Loss Function for Logistic Regression

Question

If we are doing a binary classification using logistic regression, we often use the cross entropy function as our loss function. More specifically, suppose we have $T$ training examples of the form $(x^{(t)},y^{(t)})$, where $x^{(t)}\in\mathbb{R}^{n+1},y^{(t)}\in\{0,1\}$, we use the following loss function $$\mathcal{LF}(\theta)=-\dfrac{1}{T}\sum_{t}y^{t}\log(\text{sigm}(\theta^T x))+(1-y^{(t)})\log(1-\text{sigm}(\theta^T x))$$ , where $\text{sigm}$ denotes the sigmoid function.

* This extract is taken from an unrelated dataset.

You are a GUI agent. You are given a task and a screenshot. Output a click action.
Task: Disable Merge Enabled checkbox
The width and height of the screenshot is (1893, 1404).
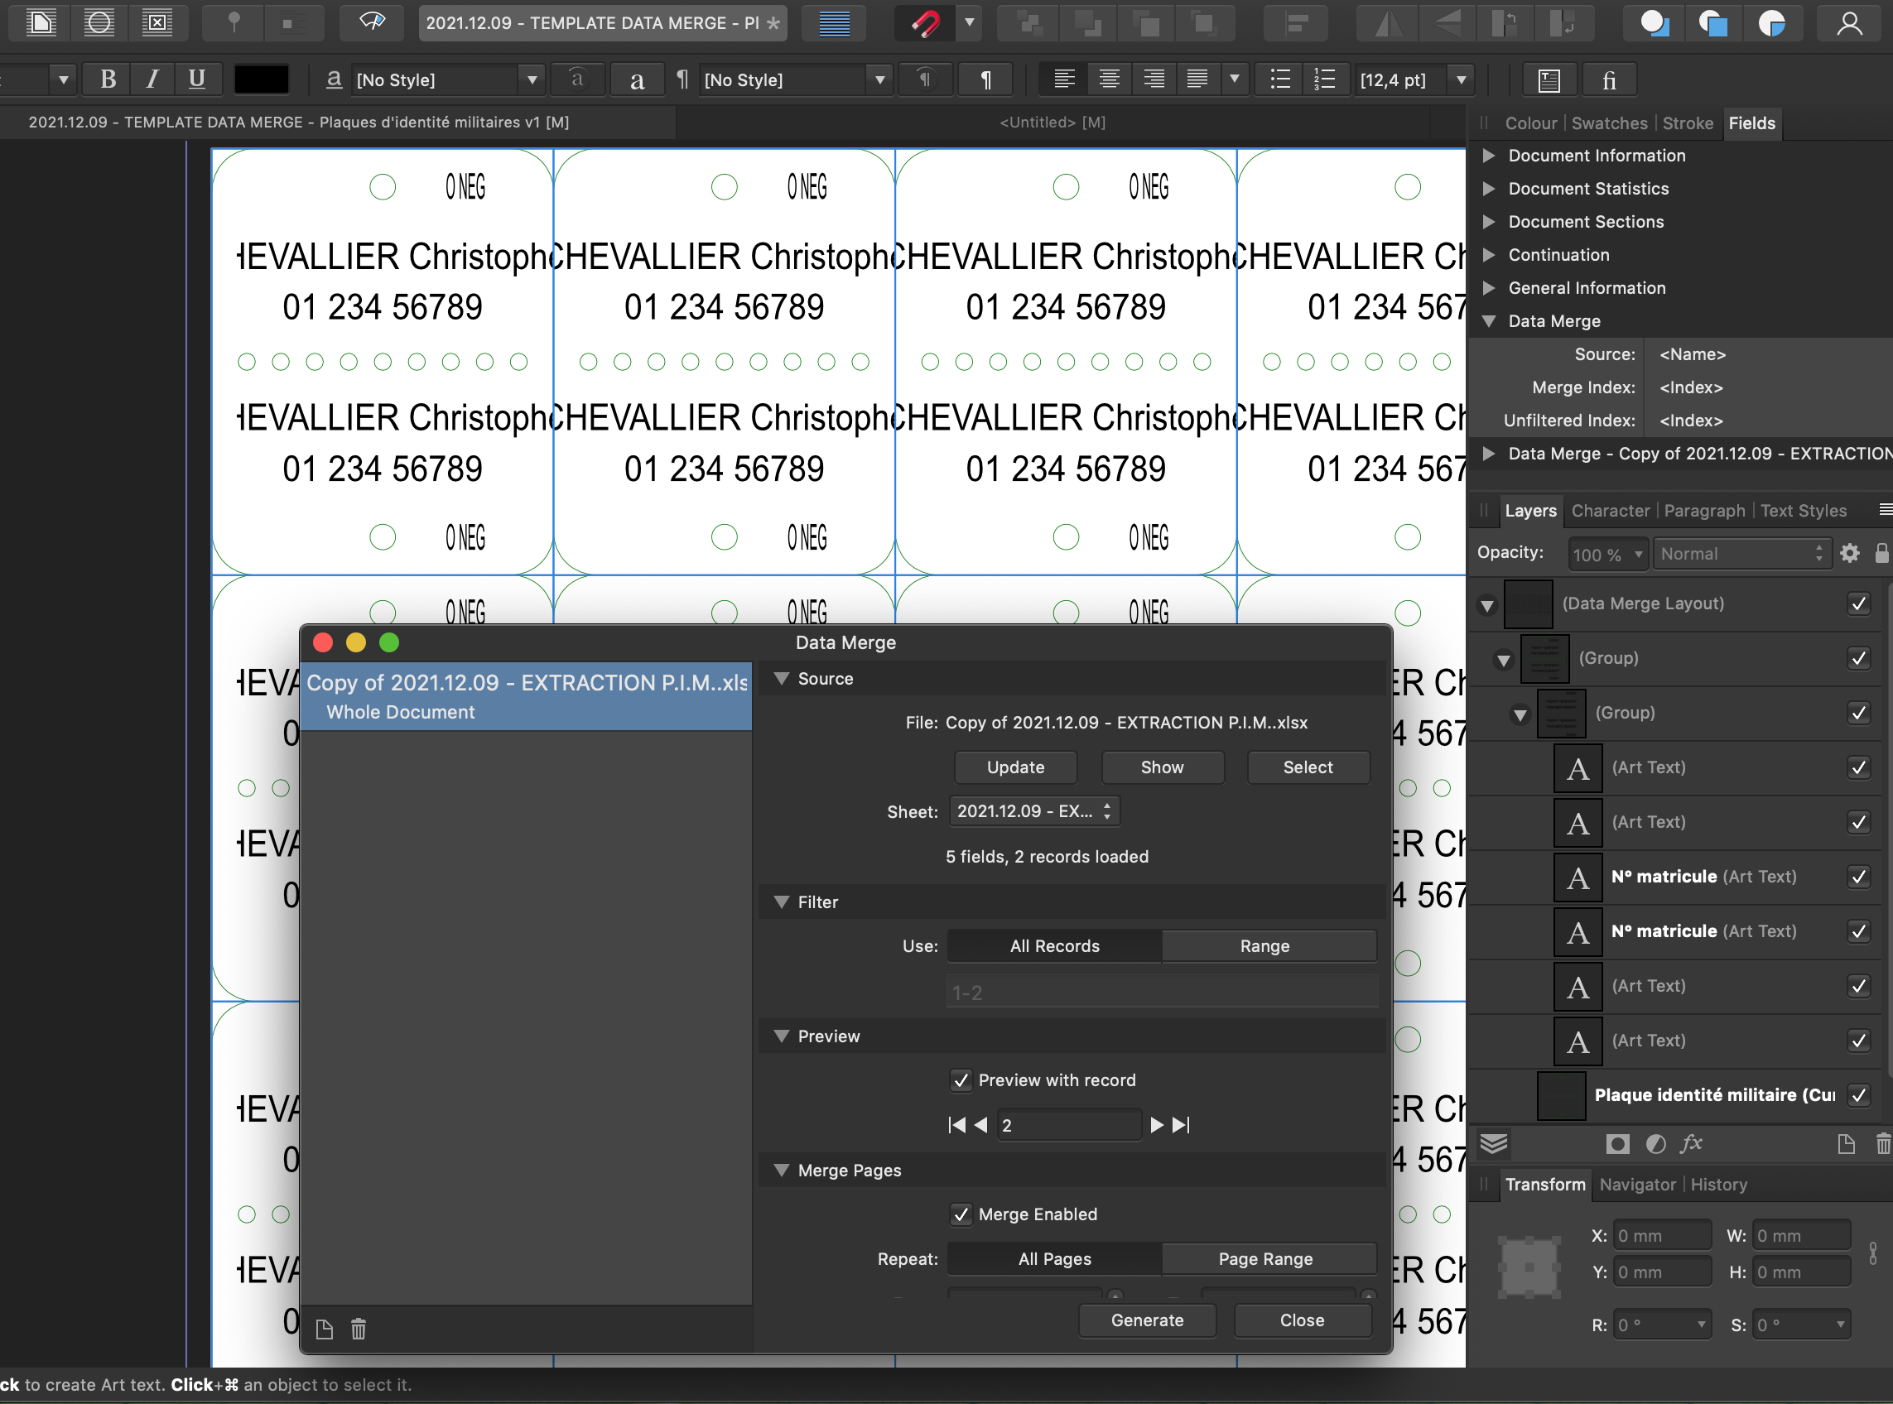click(961, 1214)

However, if we are doing linear regression, we often use squared-error as our loss function. Are there any specific reasons for using the cross entropy function instead of using squared-error or the classification error in logistic regression? I read somewhere that, if we use squared-error for binary classification, the resulting loss function would be non-convex. Is it the only reason reason, or is there any other deeper reason which I am missing?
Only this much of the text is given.